Union Health Minister Harsh Vardhan will visit Bihar’s Muzaffarpur district on Sunday to review the situation after the toll in the Acute Encephalitis Syndrome outbreak rose to 67, PTI reported. However, Dr Shailesh Prasad Singh, a civil surgeon at a district hospital, told ANI the toll had risen to 73.
“I shall discuss the management measures being recommended by the high-level expert team of the Centre, and support that can be extended through National Health Mission for health systems strengthening, and other ministries of the Central government, including the Ministry of Women and Child Development as part of the immediate and long term measures,” Vardhan said.

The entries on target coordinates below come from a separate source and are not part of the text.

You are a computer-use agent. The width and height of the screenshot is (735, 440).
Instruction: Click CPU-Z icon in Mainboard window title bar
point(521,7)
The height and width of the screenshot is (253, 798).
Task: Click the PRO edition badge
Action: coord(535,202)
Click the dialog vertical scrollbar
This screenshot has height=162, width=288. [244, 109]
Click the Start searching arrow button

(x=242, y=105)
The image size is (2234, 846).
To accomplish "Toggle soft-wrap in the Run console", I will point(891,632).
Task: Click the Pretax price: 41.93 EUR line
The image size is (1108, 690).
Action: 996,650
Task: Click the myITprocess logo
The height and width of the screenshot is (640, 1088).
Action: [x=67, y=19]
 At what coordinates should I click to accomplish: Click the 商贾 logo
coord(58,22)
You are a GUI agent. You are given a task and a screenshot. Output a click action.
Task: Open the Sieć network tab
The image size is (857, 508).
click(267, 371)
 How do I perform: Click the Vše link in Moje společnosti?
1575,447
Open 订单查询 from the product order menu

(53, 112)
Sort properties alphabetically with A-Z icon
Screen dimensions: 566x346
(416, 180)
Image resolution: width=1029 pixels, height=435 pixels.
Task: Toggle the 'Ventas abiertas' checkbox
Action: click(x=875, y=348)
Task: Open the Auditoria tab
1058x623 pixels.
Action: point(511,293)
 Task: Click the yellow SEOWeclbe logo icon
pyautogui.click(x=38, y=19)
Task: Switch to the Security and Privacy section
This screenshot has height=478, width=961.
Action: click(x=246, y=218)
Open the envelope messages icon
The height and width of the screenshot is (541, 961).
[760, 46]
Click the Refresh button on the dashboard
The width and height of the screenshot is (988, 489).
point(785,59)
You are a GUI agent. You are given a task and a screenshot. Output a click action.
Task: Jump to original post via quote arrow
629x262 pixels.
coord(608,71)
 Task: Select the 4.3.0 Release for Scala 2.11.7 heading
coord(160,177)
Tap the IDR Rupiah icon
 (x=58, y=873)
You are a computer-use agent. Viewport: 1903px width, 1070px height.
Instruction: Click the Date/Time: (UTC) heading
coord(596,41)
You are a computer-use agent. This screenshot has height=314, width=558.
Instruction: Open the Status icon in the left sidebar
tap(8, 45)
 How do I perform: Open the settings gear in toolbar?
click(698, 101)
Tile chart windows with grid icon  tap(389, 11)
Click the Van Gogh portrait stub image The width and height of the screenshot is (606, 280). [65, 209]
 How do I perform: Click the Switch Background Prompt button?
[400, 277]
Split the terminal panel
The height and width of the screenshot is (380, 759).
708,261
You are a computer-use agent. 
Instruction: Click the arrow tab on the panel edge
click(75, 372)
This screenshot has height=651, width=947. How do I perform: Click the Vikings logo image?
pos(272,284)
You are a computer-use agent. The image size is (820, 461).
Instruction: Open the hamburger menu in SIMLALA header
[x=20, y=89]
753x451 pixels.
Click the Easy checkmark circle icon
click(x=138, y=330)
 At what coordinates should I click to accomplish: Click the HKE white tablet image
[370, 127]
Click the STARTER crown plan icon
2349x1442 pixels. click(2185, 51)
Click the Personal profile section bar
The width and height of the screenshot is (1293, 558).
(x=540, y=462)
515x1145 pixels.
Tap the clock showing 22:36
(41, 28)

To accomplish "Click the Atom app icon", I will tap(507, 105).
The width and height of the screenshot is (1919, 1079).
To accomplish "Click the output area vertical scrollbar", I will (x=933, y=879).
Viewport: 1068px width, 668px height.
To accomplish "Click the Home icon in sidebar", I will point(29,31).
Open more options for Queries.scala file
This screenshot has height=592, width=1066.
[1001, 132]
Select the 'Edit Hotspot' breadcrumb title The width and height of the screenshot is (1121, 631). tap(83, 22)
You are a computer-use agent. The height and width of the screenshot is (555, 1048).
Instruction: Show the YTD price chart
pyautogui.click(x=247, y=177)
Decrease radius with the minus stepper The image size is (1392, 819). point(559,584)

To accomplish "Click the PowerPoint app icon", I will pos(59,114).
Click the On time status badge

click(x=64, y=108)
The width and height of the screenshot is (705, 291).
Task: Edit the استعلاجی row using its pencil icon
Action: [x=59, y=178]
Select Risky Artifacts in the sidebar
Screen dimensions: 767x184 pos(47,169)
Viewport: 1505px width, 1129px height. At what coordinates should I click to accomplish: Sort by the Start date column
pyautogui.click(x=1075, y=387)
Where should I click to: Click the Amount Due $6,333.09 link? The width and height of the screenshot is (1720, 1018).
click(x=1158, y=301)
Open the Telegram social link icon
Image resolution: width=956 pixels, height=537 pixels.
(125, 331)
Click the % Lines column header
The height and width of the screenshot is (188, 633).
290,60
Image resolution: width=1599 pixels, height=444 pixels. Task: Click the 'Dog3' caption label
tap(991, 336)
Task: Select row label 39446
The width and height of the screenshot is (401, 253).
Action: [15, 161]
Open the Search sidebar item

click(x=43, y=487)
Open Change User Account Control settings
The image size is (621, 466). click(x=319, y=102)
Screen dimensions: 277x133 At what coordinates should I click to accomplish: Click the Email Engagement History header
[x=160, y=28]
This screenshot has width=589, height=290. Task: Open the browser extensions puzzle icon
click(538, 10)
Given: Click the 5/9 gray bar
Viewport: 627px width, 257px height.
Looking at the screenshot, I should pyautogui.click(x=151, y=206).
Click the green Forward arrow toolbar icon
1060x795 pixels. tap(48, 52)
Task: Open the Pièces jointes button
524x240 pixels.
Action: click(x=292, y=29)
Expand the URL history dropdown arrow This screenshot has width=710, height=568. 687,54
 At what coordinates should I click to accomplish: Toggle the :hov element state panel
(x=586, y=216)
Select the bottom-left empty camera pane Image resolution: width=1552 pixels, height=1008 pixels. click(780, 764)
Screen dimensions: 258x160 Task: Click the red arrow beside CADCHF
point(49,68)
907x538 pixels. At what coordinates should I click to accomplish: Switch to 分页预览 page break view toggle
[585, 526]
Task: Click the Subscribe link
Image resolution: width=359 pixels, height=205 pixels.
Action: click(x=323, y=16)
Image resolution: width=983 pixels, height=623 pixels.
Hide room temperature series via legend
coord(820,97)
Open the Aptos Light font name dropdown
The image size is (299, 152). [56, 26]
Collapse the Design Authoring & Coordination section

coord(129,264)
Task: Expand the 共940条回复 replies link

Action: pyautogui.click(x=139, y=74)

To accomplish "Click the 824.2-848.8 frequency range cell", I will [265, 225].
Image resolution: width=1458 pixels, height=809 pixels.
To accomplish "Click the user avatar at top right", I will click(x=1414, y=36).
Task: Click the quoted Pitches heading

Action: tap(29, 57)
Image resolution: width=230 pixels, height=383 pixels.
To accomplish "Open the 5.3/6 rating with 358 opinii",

According to unidentified state health officials, all the victims, most of whom were below the age of 10, died of hypoglycemia, a condition caused by a very low level of blood sugar and electrolyte imbalance, PTI reported.
Vardhan said the Union health ministry was constantly monitoring the situation and supporting the state health authorities to manage the encephalitis cases. “The continued round-the-clock presence of the central and state Teams in the affected areas and preventive actions taken by them have instilled confidence among the public,” he claimed. “We will soon be able to contain the rise in Acute Encephalitis Syndrome/Japanese Encephalitis cases,” he added.
Most of the affected children are from districts such as Vaishali, Muzaffarpur, Sitamarhi, Sheohar, East Champaran, and West Champaran.
The symptoms of Acute Encephalitis Syndrome, which causes fatal inflammation of the brain, include fever, mental confusion, disorientation, delirium, or coma, and onset of seizures. The Japanese encephalitis virus is the most common cause of Acute Encephalitis Syndrome in the country, causing 5% to 35% of the cases. But the syndrome is also caused by scrub typhus, dengue, mumps, measles, and Nipah and Zika viruses, according to The Indian Express. However, the cause remains clinically unidentified in several cases.